The collection aims to represent masculinity through showing the loneliness and vulnerability of a singular subject. Striking is McDonald’s decision to stray away from the trend of using glitter and flowers to redefine masculinity in creative work, rather he chooses to zoom close into his male subject and him alone.
When we asked him why he chose to shoot such visually dark imagery, Amin tell us “I wanted people to focus on the detail of the subject. Usually I love a background that's as mesmerizing as the portrait but I wanted to do something simple but also very relevant. The dark background was meant to represent this flat dark landscape that you usually see as this "canvas" when you're thinking or when you close your eyes. That's the place where I feel your thoughts are processed.”
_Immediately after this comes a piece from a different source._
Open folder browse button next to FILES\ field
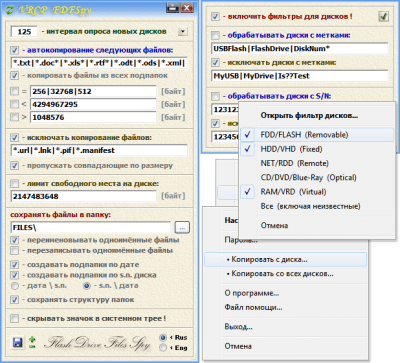The height and width of the screenshot is (363, 400). tap(182, 228)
Speaking of his body of work, Mcdonald says “I wanted to really talk about the side of men that a lot of them are afraid to show to the world because they feel as if the community/culture/society that they're surrounded by will think less of them.”
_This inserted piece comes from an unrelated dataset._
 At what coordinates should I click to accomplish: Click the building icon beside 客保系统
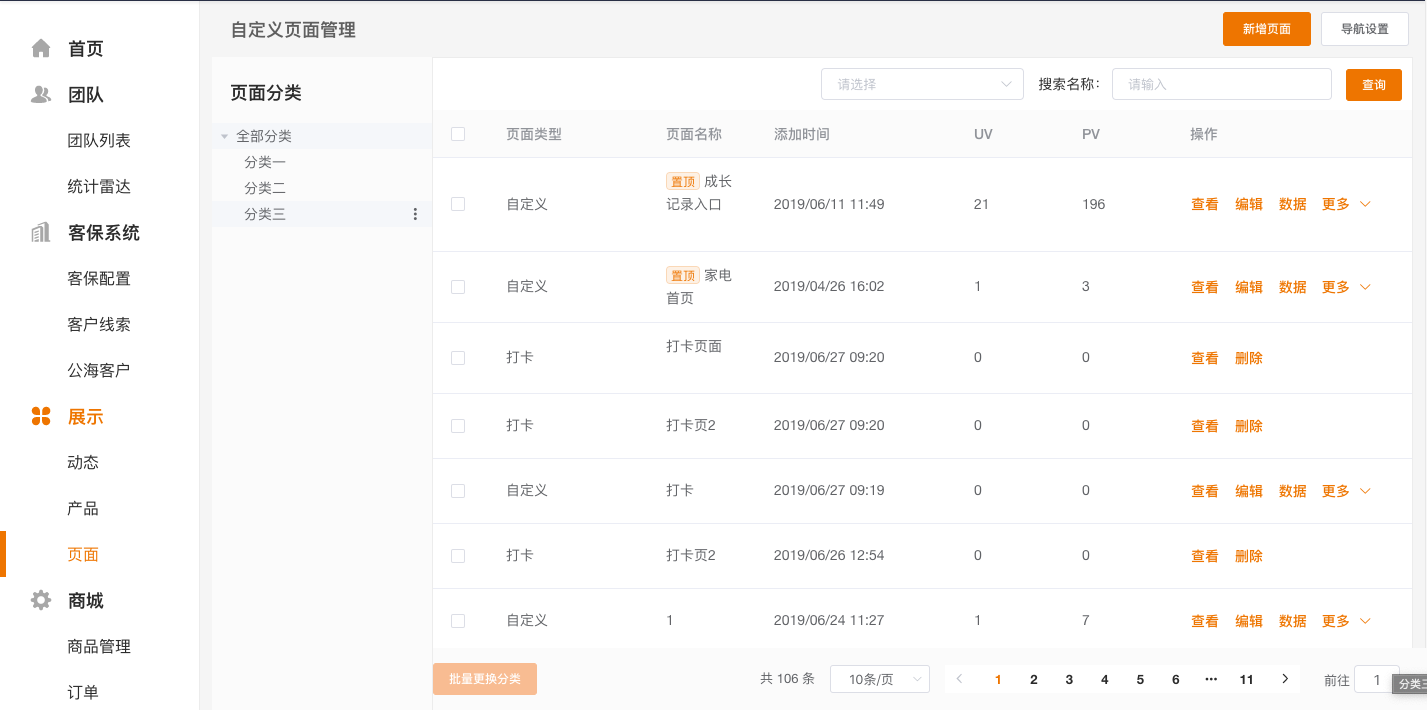[x=41, y=232]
It’s no news that men have the highest suicide rate in the UK as pressures of patriarchy disallow them from properly dealing with issues and insecurities. Accordingly, Amin chose to portray his muse Nathan “as a sensitive and nervous character which is what a lot of men really are at the core.”
‘Nin’ aims to enforce the concept that being a man and also being vulnerable are not mutually exclusive and the two things can and should intercept for a true definition of manhood.
“I want people to feel a sense of balance. I would love it if people would look at the images and realize this is a lot more serious than we think. In black and white the connection between you and the subject is bolder, you skip straight to the idea and what it's about, rather than the colourful visuals. It's not about his colour or the backgrounds colour, it's about the man and how he loves himself.”